Posted: Jul 22, 2010 2:56 PM by Zach Thaxton
Updated: Jul 22, 2010 3:11 PM
Colorado Springs reptile shop Scales 'N Tails has been overrun this week with people bringing in baby turtles they bought from roadside sellers. They know this is just the start.
In recent weeks, reports have surfaced of roadside sellers in Colorado Springs offering baby turtles for around $10 apiece. The sellers are usually of Hispanic descent and speak broken English. The sellers offer the baby turtles at various locations across town. News First 5 has been told the sellers have set up their stands in the areas of Austin Bluffs Parkway and North Academy Boulevard as well as North Academy near the Chapel Hills Mall, but they change locations daily, or even multiple times per day. The sellers offer a small aquarium and some food to accompany the purchase. This is a death sentence for the turtles, according to reptile experts. It's also illegal. Federal law prohibits the sale of turtle eggs or turtles less than 4 inches in length.
Chad Brinkley, manager of Scales 'N Tails Exotic Reptile Pet Shop in the Woodmen Crossing shopping center at Woodmen Road and North Academy Boulevard, says, "I keep having people come in and ask me, 'My turtle's not eating, it's not doing anything.'" He says the turtles need ultraviolet lighting, heat lighting, heated and filtered water, and a dry area to rest and digest food. "If they don't have this, they're not going to survive," Brinkley says, "and they're not going to live well." The small aquariums are insufficient to sustain life for the baby turtles, which only have a 10 percent statistical probability of surviving their first year anyway.
Brinkley says buyers of the baby turtles are making an impulse decision and are typically oblivious to the basic costs and requirements to ensure a turtle's health and survival. "A starter setup is going to run you $200 to $300," he says. "Over a lifetime, they're going to need a 75-gallon tank. That tank alone is $150, not including the stand or screen top or extra lighting and filtration you'll need." He says the few turtles that survive can live up to 30 years -- a life span which typically outlasts an owner's ability or desire to provide sufficient care.
Bryan Davis of Colorado Springs took the bait. He came across a baby turtle stand along North Academy Boulevard and couldn't resist making a purchase. "I stopped and they were little teeny guys and they were really cute," Davis said. "They were only $10 and he was selling a little cage and food, so I thought it was a good deal and I bought it." Only days later, he went to Scales 'N Tails to ask the experts why his new turtle wasn't eating. He says he now plans on bringing the turtle in to Scales 'N Tails to allow them to raise it. Davis is not alone. Brinkley says 14 people have brought in similar baby turtles in just four days.
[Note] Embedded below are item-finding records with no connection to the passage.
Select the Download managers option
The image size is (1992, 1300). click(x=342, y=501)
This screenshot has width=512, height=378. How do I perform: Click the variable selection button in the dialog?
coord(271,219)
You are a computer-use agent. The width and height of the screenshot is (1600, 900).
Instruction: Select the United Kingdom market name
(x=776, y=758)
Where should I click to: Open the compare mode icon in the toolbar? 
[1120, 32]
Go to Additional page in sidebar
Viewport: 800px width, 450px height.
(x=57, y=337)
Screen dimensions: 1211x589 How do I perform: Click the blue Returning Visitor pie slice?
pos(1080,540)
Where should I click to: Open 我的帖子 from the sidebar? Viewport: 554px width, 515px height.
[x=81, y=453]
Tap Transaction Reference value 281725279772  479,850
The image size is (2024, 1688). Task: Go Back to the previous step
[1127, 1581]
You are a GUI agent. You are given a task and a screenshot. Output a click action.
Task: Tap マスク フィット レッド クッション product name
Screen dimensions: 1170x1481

Colorado Springs police say they're unaware of the turtle sellers. A spokesman says a call of inquiry from News First 5 on Thursday was the first the department had heard of the problem and, as such, the department has not formulated a plan for enforcement yet. The Colorado Division of Wildlife says sales of turtles from roadside stands is not in violation of any state laws, so the obligation of enforcement would fall on the U.S. Fish and Wildlife Service.
Turtles are known carriers of salmonella, especially baby turtles. Brinkley says after handling any reptile or their food or enclosures, hand-washing is essential to prevent possible illness. Michael Seraphin from the Colorado Division of Wildlife says that many unwanted turtles are dumped in streams or ponds. Brinkley says dumped turtles will die because they are not native to Colorado's cold, dry climate.